Clare Waight Keller has to cover all Givenchy bases—from women’s daywear and eveningwear to men’s suiting to utilitarian sportswear—in her pre-fall collection. We started talking about the last category first. “Arctic surfing, volcanic surfing....” I had to double-check I’d heard her right. “Yes, it’s kind of extraordinary, these amazing things people do. It’s about being with this extremeness of nature. So I’ve been using these membrane fabrics and layers; these permeable fabrics, some of which are organic and recycled,” she added. “These new fabrics have to go through so much testing to get them to market, so it takes a little longer.” She pointed out a khaki green printed recycled polar fleece and crisp, neatly tailored organic cotton shirts.
Designing to be more mindful of Givenchy’s environmental impact is, she says, “very much top of mind.” One of the ways she’s tackling the issue is by aiming to build more versatility and longevity into her collections. “We need to wear our clothes for longer. It’s the throwaway aspect [of fashion] which is destructive. So the thought process, particularly in women’s, is to have a quieter sense of permanence. And I like the idea that so many of the pieces can be relayered.”
One of Waight Keller’s strengths has always been her woman’s understanding of lived fashion—the practical wisdom accumulated by a designer who has to streamline and make sense of her own wardrobe; that endless round of packing, traveling, and quick changes of gear familiar to every woman who needs to tap-dance her way through the performances of professional life. In this collection, she’s taken an intelligent approach to tackling the extravagance of one-wear evening dressing by suggesting, for example, how a very French, Givenchy-esque black dress with gold buttons on one shoulder can be worn over a pair of tuxedo pants. Or again, how those same trousers can go under a short, strapless tailored dress to create a chic tunic look.

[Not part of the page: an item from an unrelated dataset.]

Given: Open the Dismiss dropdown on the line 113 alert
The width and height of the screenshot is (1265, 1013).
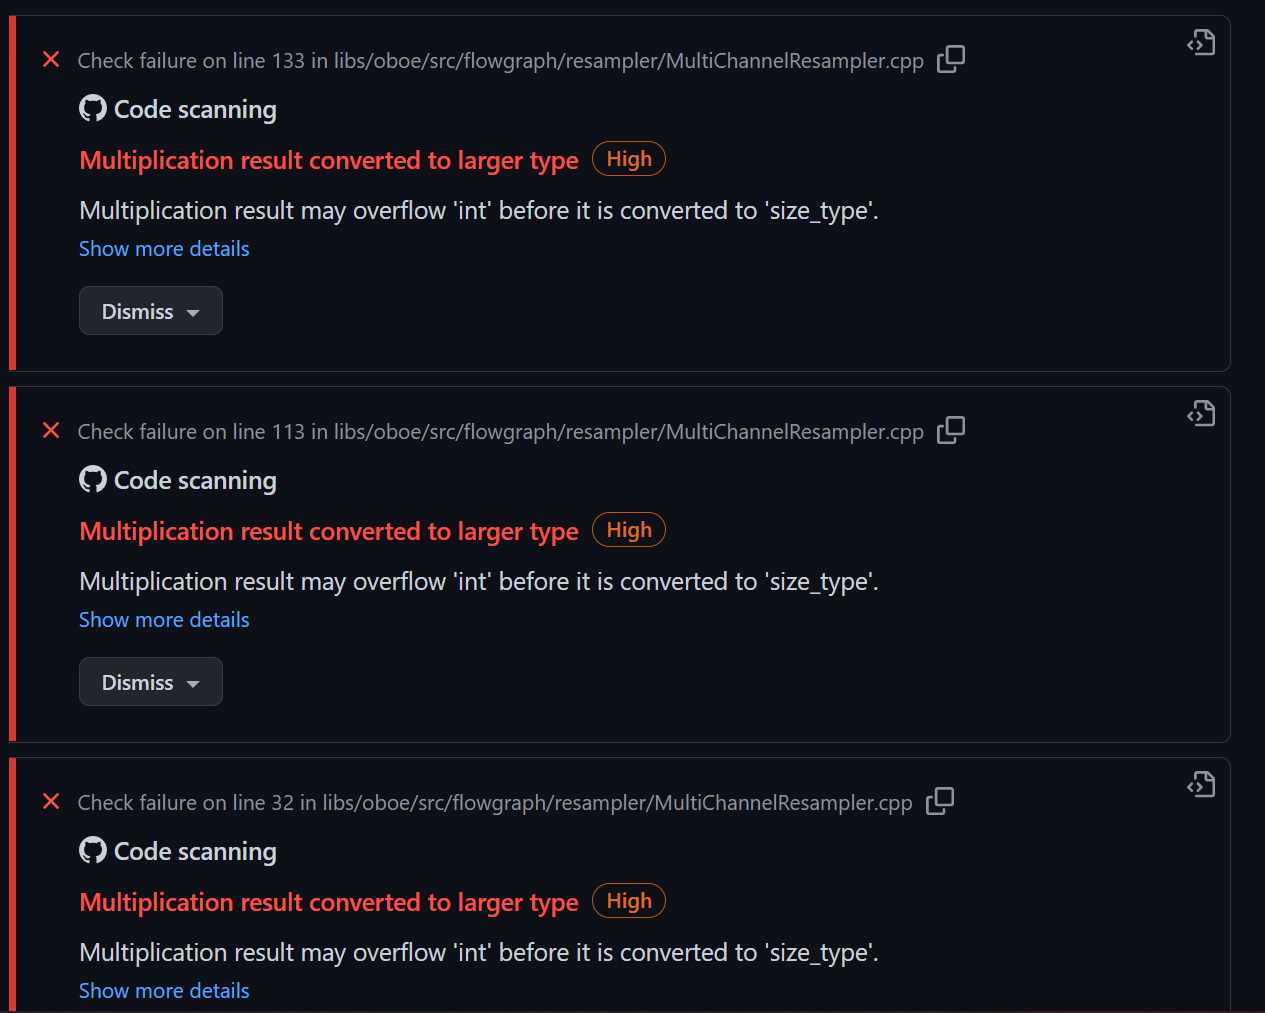Looking at the screenshot, I should tap(150, 681).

In a way, there’s a flicker of a memory of how Donna Karan used to solve things for executive women in the ’80s in this, but brought forward for Waight Keller’s generation. Underpinning the coats, there’s a series of jumpsuits—one of the biggest-selling categories in these times of ours. She knows why: “They’re just so quick and easy to pull on, like a dress—done!” Getting them right is all a question of fit, though. One of the styles, in mint, is a trompe l’oeil outfit which seems to be composed of a matching shirt and trouser: “The knack is that the cut of the trouser fits to the waist normally, and then it’s a matter of blousing over the top.”
That focus on practicality through design smarts is what will persuade a woman in a changing room or in front of her own bedroom mirror. Ditto, perhaps, Waight Keller’s nifty idea that her watermelon taffeta caped dress can be worn frontward or backward to give at least two looks’ worth for the money. Sure, there are several of the Givenchy couture–derived dresses here that will service Cannes and other early summer dates—nice ’40s-ish balloon-sleeve lace, and so on, for the wedding season. Waight Keller has all these categories covered for the label, as she must; but perhaps her greatest skill is her stealthy way of sneaking in female utilitarian psychology under the glossy cover of Givenchy glamour.